Mein nächster Versuch, mich den christlichen Feiertagen zu nähern, startet mit viel Adrenalin. Himmelfahrt. Heute dann mal wortwörtlich.
Erdanziehungskraft
Begib dich an den höchsten Punkt in dem Ort, in dem du lebst. Vielleicht ist es ein Turm, oder der Berg, den du zuletzt mit deiner Familie bestiegen hast, als du noch klein warst. Vielleicht aber auch das Riesenrad, das letzte Woche für den Jahrmarkt aufgebaut wurde, mit den blinkenden Lichtern. Suche dir einen Platz zwischen Himmel und Erde.
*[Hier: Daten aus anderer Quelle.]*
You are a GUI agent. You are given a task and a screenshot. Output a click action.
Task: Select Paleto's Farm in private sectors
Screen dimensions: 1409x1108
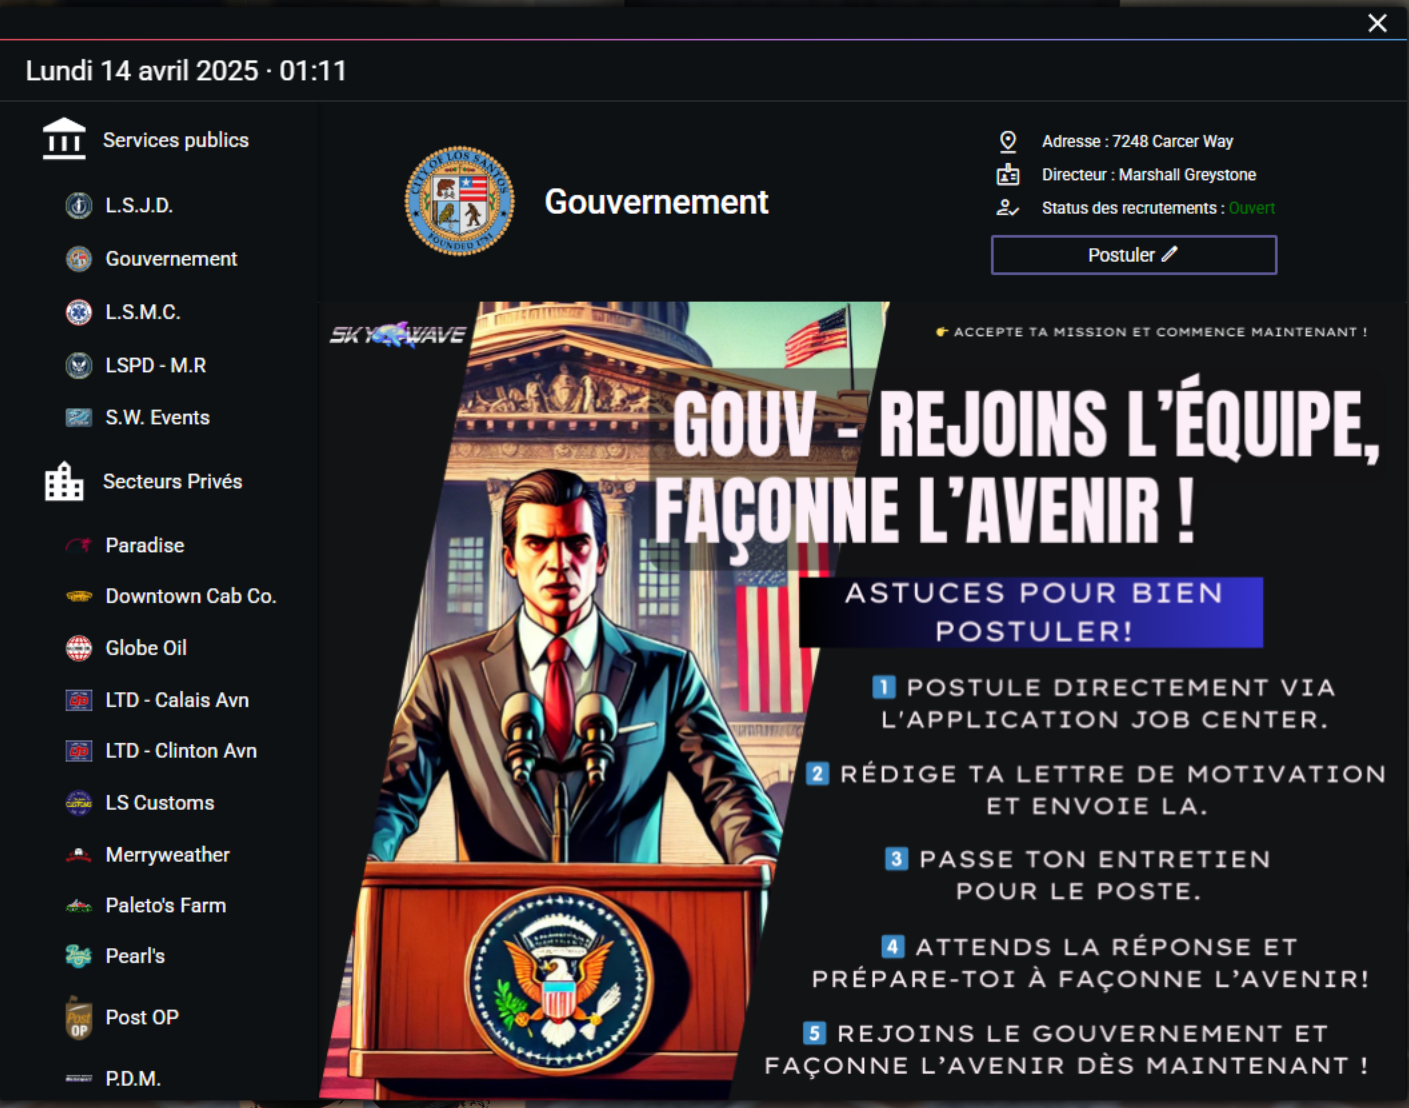click(x=165, y=906)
Ich mochte sowas noch nie.
In Freizeitparks war ich immer diejenige, die auf die Taschen aufgepasst hat, während sich alle anderen ein ums andere Mal in ein viel zu kleines Gefährt gequetscht haben, das auf Schienen, ohne Airbag, ohne Tür oder Schutzpanzer in schwindelerregende Höhen saust, um den Magen auf links zu drehen. Warum zur Hölle sollte ich das wollen?
Je weiter sich das Rad dreht, desto grösser wird meine Erdanziehungskraft. Desto mehr sehne ich mich nach festem Boden unter meinen Füssen, einem festen Stand, ohne den Kopf in den Wolken zu haben.
Die Erdanziehungskraft ist unbegrenzt, sie wirkt überall. Trotzdem versuchen Menschen seit jeher, sie zu überwinden. Der Astronaut James Lovell sagte nach 715 Stunden im All:
«Die Menschen auf der Erde begreifen nicht, was sie besitzen. Vielleicht, weil nicht viele von ihnen die Gelegenheit haben, sie zu verlassen und dann zurückzukehren.»
Wenn real existierende Kräfte ausser Kraft gesetzt werden, Menschen auf den Mond fliegen oder in den Himmel fahren, ist das mindestens irritierend.
Wenn du irgendwo zwischen Himmel und Erde bist, lies den Songtext «Welt der Wunder» von Marteria:
«Wir leben auf einem Blauen Planeten/ Der sich um einen Feuerball dreht/ Mit ‘nem Mond der die Meere bewegt/ Und du glaubst nicht an Wunder?/ Wir schicken Roboter auf reisen/ Bringt uns was Schönes mit/ Wir schrieben – lassen es in Flaschen treiben/ Bestimmt gibt’s ne’ Nachricht zurück/ Wir sind so weit auseinander/ Doch fühlen uns so nah/ Spreche deine Sprache nicht doch versteh jedes Wort/ Ich muss nur kurz an dich denken/ Das Telefon klingelt/ Es bleibt ein Mystischer Ort»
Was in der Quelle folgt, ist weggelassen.